PARIS — Ignore Avenue Montaigne. The Les Halles community — the spot in the Very first Arrondissement the moment nicknamed “the Tummy of Paris” for its sprawling food items marketplace — is about to develop into a magnet for French manner.
In April, La Samaritaine, as soon as a person of the oldest department stores in the city, is to reopen as a luxury shopping mall and five-star resort courtesy of LVMH Moët Hennessy Louis Vuitton, proprietor of Dior, Vuitton and Givenchy. In June, the Bourse du Commerce, a previous commodities trade having a second lifetime with assist from the celebrated Japanese architect Tadao Ando, is scheduled to grow to be house for section of the Pinault collection of up to date artwork (Pinault, as in the household that owns Kering, dad or mum organization of Saint Laurent and Balenciaga there also is a museum in Venice). And the Louvre des Antiquaires is to morph into the Fondation Cartier in 2023.
But as the very well-shod hordes put together to descend on this previously considerably less-celebrated part of the town, where, oh exactly where, will they consume?
L’Epi d’Or. A small community bistro near the Bourse, it has been operate by girls for a few generations and retains its unpretentious 1930s décor of copper pots, novice continue to lifes, hydrangeas stuffed into ceramic jugs and, on the zinc bar, a mascot in the type of an owl-formed metallic ice bucket.
It is very little if not authentic — and these times trend enjoys absolutely nothing so much as authenticity.
Even now, L’Epi d’Or may possibly have turn out to be a convenience keep had Elodie Piège not been tipped off that it was in lookup of assistance. She is the spouse of Jean-François Piège, a Michelin-starred chef, previously a judge on the French version of the Tv set clearly show “Top Chef” and the writer of 10 cookbooks.
The few now owned the two-star Le Grand Cafe, La Poule au Pot and the two-restaurant Clover operation, had not long ago began a relatives and had no intention of expanding their minimal empire. But, Ms. Piège explained, “Places like L’Epi d’Or are part of the soul of Paris: it is about what you try to eat but also so lots of other factors. We require to preserve that heritage.”

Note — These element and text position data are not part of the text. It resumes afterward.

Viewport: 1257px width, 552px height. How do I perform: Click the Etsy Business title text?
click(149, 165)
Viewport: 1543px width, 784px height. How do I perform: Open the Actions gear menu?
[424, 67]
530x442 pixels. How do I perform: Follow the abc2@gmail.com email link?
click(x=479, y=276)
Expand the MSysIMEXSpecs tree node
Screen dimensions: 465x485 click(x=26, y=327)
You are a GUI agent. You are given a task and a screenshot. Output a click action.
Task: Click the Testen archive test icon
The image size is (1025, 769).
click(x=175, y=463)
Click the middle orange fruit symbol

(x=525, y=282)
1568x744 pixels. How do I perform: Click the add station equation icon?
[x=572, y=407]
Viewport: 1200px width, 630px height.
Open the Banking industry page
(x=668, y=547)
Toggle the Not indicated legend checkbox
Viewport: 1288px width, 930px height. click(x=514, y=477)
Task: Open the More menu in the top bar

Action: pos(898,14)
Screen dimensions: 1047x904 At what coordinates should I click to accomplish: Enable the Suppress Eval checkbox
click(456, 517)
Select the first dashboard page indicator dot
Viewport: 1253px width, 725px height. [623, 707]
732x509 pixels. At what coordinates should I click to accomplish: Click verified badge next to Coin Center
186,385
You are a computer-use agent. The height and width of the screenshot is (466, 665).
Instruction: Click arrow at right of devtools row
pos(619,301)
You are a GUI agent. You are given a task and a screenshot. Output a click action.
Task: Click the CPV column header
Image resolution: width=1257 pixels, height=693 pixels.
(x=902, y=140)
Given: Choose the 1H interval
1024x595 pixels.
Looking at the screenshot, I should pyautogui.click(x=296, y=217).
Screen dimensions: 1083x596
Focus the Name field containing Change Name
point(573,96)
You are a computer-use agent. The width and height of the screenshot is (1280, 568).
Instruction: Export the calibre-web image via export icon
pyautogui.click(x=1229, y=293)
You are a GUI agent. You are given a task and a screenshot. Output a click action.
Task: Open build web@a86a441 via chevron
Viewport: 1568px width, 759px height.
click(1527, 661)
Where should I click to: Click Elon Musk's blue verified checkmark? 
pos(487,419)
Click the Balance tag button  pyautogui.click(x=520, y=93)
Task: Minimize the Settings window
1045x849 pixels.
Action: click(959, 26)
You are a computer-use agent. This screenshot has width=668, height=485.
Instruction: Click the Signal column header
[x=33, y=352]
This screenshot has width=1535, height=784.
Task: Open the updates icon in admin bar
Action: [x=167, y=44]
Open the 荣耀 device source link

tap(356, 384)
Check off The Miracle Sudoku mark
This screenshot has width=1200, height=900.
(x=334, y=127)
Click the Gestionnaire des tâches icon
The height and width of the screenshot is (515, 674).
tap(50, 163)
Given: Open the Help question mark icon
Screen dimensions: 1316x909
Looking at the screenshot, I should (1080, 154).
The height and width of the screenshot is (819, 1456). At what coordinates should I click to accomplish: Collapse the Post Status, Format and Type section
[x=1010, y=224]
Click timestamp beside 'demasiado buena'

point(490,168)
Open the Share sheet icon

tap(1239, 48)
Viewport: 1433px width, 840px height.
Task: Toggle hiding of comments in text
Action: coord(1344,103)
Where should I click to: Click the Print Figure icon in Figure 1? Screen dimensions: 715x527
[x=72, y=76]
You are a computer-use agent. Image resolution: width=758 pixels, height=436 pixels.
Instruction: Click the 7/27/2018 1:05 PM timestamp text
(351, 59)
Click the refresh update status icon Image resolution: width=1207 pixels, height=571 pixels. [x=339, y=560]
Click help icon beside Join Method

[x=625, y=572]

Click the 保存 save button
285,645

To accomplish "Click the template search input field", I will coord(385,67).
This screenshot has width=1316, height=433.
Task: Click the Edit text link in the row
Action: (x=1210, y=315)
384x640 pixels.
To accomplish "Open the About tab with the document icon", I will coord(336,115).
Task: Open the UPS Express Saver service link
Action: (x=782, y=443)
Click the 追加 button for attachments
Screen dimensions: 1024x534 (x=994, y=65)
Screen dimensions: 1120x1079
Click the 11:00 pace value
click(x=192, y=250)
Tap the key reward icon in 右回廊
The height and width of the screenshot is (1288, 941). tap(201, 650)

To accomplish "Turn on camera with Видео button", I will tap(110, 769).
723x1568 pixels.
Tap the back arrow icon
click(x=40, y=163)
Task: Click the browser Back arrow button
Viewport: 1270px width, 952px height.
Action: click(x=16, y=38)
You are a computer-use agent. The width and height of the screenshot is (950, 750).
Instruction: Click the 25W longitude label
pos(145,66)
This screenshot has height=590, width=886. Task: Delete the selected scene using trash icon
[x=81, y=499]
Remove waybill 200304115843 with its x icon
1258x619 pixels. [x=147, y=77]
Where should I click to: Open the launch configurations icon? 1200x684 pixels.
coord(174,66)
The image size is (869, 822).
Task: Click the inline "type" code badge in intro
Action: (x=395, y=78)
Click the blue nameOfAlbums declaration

So she took out a loan, taken care of the decorating herself and asked two girls currently operating for her at an additional restaurant to assistance acquire the lead at L’Epi d’Or on Rue Jean-Jacques Rousseau.
Much like a heritage fashion model, reinventing a restaurant can be a complex and expensive proposition. At La Poule au Pot, a historic bourgeois favorite the Pièges reopened in 2018, they poured 3 million euros ($3.26 million) into renovations that would look “the identical, but far better,” Ms. Piège stated.
For L’Epi d’Or, they invested just one-3rd that volume to modify “not significantly, but at the very same time loads of points,” she said. A new kitchen area was installed and the electrical wiring updated, but they left the indentations on the ceiling that were being the vestiges of Champagne corks earlier.
Ms. Piège explained that, for the very first time, she resolved to reference her Portuguese roots in the restaurant, including ceramics to the décor. “It’s the put that appears to be the minimum like us, but in the end, it’s the restaurant that resembles us the most,” she claimed.
Providing the location what Ms. Piège named “a a lot more freestyle and spontaneous” feel also bundled modest price ranges, with set-value menus at much less than €40, and reserving about half the 40 seats for stroll-in diners. As for the menu, the shortlist of à la carte classics features a Croque Madame, the toasted cheese and ham sandwich topped with an egg, and there are traditional household signature dishes like seven-hour lamb and steak tartare. On a new Friday, the established menu was pot-au-feu vegetables with vinaigrette, cod à la Normande, and chocolate mousse the clientele provided the shoe designer Christian Louboutin and his staff.
“I know the put by coronary heart. I knew it even prior to opening my shop in the Galerie Véro-Dodat,” Mr. Louboutin claimed, referring to a nearby arcade. “I know some incredibly elegant people today who seldom leave the Seventh Arrondissement, but they’ll arrive in this article, and they notify me how fortunate I am to be up coming doorway.”